PAGE EXTRACT:
★ ★ ★
Archive for November, 2009

Forgot your password?

“Enter with the password ‘thank you’ make yourselves at home, talking praise, thank Him.  Worship Him.  For God is sheer beauty, all generous in love, loyal always and ever”( Psalms 100:4-5 The Message)

 “The username and password entered do not match.  Please enter correct username and password before proceeding”.

 How many times have you seen that message, or one like it, splashed across your computer screen?

 My mind races, it can’t be the username; I usually use the same one!  It has to be the password, what password did I use when I set up this account?  For the life of me I can’t remember.  I enter one password after another, but none seems to be the right one.  What was I thinking?

 After some time I resort to the link just below the login box.  “Forgot your password?” the helping hand most men avoid as a sign of utter failure.  After all, are we that lame, we can’t remember the password WE created?

The next screen asks us to answer a couple of questions: 

“What was your Mothers maiden name?”  I don’t remember giving that information to this site!  “What was the model of your first car?”  Why do they care?  I cover my sense of failure with sarcasms.

 Finally, I get the message; “Your password was sent to the email on record.”

 Today’s technology has provided a simple similitude.  If we want to experience, or access, the knowledge, tools, pleasures, or relationships offered beyond where we are now, we must have the right password.

 Just as passwords open sites in cyberspace, the password, thank you, opens doors for us in our spiritual walk.

 The United States is one of only a few countries that have a holiday specifically for the purpose of saying thank you.

 Given this emphasis, consider two of my recent experiences:

I stood holding the door as, one after another; the young ladies who made up the cheerleading team, their coaches, and chaperones, stepped off the bus they were traveling on, and passed through the open door into the restaurant ahead of me.  Saying not a word, as they passed, they now stood in line, waiting to be seated.  There were approximately 30 in the group.

 After dinner, my wife and I crossed the street to do s little shopping at the local Target store.  There I encountered a young father struggling to load a few 12 packs of soft drinks on his basket without getting too far from the baby resting in the basket.  Seeing his struggle, I stepped in and helped by moving the products into his waiting basket as he stood silently and watched.  He went on about his shopping as if nothing had happened.
★ ★ ★
Saved data entries

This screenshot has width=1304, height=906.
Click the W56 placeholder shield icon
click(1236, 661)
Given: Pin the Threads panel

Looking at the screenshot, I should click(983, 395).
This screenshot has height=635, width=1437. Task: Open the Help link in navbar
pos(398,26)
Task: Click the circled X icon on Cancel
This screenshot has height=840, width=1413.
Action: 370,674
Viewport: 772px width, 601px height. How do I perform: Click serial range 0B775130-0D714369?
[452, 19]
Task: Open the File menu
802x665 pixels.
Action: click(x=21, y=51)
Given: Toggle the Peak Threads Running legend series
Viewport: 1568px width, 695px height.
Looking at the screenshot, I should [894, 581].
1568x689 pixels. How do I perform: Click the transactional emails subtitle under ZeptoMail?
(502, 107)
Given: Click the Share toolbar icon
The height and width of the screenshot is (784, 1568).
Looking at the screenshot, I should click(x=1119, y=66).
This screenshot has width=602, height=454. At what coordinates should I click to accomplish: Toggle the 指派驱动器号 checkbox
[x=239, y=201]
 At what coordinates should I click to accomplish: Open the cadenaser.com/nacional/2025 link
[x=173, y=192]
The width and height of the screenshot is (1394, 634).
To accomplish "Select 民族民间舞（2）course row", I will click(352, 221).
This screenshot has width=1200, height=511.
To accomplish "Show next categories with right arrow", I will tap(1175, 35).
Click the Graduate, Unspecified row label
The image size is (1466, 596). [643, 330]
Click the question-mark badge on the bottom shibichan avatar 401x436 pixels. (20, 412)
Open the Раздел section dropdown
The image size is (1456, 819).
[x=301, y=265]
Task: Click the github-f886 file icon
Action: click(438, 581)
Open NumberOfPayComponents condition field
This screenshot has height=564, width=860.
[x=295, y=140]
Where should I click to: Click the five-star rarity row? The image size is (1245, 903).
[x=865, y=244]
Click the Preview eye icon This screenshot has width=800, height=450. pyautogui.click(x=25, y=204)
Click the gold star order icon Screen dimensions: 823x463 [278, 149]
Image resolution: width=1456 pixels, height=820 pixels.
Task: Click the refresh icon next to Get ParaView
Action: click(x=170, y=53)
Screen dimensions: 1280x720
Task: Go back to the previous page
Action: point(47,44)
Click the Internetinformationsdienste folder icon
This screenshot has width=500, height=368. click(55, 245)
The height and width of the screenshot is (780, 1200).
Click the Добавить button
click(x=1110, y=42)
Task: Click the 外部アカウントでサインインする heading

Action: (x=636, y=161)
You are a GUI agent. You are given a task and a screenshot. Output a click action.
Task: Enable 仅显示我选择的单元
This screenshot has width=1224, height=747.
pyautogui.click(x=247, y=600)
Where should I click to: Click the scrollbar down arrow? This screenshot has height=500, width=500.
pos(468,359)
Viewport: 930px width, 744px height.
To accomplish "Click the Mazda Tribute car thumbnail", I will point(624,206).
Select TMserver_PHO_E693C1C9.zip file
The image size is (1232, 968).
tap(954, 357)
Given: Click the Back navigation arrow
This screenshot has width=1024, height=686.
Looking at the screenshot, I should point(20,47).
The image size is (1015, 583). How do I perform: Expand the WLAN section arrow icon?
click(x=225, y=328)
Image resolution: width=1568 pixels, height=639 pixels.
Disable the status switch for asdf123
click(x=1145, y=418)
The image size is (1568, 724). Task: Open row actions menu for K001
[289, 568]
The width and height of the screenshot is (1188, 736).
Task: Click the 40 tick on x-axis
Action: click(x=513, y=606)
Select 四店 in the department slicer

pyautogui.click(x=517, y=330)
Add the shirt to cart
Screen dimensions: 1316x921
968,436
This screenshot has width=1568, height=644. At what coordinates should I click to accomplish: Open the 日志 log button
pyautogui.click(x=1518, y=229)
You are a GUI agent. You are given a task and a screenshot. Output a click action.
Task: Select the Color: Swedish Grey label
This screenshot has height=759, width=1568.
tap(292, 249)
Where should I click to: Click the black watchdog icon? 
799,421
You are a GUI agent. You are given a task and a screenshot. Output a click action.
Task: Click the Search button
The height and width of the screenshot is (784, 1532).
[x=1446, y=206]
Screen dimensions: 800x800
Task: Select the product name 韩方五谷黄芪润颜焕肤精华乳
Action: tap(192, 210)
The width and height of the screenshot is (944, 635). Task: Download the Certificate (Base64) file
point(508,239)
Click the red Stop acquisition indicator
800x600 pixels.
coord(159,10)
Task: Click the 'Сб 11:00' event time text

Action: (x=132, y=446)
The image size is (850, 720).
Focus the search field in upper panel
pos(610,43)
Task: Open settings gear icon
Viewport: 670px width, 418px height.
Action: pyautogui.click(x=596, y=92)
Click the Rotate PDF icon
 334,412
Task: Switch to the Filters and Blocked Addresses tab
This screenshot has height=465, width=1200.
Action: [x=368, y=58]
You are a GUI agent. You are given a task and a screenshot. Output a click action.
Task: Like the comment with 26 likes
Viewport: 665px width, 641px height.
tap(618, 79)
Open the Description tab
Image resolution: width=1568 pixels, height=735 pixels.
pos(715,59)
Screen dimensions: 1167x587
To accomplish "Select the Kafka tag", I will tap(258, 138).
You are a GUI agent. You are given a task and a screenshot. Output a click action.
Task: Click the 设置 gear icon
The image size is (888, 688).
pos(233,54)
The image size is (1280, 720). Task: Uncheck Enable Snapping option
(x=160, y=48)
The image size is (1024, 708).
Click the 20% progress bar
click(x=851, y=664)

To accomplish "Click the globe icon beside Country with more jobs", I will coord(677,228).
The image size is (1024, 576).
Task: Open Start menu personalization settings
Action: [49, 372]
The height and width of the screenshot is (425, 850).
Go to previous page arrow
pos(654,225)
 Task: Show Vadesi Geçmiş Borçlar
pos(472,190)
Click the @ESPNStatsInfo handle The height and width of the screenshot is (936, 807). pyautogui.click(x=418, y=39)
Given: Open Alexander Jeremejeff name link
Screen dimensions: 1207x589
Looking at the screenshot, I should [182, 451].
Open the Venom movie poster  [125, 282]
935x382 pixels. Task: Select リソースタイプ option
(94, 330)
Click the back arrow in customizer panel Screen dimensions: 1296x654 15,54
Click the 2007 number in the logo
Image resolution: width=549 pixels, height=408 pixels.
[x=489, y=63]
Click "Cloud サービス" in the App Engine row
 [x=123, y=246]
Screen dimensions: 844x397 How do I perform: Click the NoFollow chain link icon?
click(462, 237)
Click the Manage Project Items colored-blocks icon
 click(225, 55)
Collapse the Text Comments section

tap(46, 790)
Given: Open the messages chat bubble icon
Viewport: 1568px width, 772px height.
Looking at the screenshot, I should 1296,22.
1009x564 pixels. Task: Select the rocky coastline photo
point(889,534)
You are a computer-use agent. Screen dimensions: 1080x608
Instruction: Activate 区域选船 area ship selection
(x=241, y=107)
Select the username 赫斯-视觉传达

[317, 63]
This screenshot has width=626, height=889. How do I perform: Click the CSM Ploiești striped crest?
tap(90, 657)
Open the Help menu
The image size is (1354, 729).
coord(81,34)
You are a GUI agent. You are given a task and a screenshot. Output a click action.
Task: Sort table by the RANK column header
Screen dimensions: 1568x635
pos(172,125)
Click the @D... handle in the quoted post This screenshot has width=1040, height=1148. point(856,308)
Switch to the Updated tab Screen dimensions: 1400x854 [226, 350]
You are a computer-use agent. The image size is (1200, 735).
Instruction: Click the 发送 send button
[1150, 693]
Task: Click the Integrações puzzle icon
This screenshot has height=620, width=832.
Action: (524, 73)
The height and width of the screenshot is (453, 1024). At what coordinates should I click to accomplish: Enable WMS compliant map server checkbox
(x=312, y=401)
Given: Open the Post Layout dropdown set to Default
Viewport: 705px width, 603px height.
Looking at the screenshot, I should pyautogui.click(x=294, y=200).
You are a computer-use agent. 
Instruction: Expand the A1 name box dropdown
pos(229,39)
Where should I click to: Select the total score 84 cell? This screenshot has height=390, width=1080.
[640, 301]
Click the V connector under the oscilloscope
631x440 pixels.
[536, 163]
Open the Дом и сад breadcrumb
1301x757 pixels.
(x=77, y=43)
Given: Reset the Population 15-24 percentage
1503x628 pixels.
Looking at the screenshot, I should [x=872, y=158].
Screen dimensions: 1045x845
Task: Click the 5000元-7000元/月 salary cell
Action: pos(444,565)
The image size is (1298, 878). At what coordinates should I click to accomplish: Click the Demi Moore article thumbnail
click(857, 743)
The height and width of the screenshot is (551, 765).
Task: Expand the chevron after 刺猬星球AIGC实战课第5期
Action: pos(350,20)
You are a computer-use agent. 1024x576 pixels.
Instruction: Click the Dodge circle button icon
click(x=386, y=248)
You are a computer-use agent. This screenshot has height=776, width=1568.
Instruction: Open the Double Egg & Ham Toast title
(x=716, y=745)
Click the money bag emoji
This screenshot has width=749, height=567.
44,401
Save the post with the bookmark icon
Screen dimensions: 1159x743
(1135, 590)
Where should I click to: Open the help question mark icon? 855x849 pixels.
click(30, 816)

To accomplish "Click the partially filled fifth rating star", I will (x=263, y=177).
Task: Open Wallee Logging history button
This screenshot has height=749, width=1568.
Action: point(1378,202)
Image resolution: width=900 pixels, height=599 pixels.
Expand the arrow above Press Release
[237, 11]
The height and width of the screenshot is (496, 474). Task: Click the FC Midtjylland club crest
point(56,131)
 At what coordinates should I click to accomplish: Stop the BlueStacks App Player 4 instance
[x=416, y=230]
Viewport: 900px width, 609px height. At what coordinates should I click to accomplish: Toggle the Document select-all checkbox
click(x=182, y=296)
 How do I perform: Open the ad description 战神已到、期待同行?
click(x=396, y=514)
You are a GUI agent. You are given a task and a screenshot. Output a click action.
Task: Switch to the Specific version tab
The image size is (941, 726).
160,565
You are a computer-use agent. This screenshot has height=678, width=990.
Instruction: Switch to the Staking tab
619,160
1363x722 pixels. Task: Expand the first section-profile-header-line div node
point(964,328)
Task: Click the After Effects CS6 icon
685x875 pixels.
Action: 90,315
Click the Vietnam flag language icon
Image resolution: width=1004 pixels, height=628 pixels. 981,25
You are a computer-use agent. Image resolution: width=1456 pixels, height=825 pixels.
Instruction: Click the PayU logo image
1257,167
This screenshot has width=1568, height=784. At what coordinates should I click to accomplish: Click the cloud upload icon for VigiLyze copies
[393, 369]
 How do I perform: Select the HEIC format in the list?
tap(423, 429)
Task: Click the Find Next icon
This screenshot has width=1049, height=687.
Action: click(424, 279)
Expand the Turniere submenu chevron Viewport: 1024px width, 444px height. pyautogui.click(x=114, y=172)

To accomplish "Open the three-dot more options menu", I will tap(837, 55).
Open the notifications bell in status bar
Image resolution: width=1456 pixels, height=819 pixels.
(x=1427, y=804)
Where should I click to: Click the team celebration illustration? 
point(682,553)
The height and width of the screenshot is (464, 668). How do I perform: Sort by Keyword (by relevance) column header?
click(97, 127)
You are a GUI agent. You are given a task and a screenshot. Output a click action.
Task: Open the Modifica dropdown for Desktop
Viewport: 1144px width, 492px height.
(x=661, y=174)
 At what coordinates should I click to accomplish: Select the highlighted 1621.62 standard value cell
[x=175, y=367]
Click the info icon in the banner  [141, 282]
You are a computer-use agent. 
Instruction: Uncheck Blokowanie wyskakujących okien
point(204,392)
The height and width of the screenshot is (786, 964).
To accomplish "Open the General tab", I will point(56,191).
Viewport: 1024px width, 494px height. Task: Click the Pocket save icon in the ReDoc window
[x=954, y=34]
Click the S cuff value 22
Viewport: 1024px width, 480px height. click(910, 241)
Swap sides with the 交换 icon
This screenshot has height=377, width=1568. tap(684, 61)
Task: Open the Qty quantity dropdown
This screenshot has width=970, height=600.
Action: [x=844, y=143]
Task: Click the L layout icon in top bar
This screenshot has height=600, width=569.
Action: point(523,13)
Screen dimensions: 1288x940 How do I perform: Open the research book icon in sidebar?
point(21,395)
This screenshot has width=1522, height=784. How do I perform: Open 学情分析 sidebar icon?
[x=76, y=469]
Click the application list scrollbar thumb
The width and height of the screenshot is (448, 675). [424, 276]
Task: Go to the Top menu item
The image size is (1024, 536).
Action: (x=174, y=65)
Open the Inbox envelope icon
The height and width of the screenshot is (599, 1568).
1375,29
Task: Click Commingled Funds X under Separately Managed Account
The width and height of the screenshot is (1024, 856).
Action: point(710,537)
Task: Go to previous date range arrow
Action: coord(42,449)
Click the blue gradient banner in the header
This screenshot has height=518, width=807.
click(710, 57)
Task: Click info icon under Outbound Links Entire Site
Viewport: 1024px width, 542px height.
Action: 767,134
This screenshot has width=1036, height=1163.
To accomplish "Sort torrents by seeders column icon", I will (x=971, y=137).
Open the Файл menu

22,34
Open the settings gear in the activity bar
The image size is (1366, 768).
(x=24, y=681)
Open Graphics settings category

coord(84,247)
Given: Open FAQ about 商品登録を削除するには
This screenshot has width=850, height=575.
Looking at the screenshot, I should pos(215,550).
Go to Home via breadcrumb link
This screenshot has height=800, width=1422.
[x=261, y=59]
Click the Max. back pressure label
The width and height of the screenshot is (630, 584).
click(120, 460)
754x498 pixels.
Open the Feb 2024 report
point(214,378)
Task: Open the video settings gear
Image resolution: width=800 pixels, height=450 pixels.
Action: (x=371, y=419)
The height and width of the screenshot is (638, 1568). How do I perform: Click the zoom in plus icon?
★ ★ ★
EXERCISE GOAL:
Answer these questions about the password post:
(a) Which Bible verses are quoted at the start?
(b) About how many people were in the group the writer held the restaurant door for?
(c) Which store did the writer and his wife visit after dinner?
These records were drawn from a separate source.

RESPONSE:
(a) Psalms 100:4-5 (The Message)
(b) Approximately 30
(c) The local Target store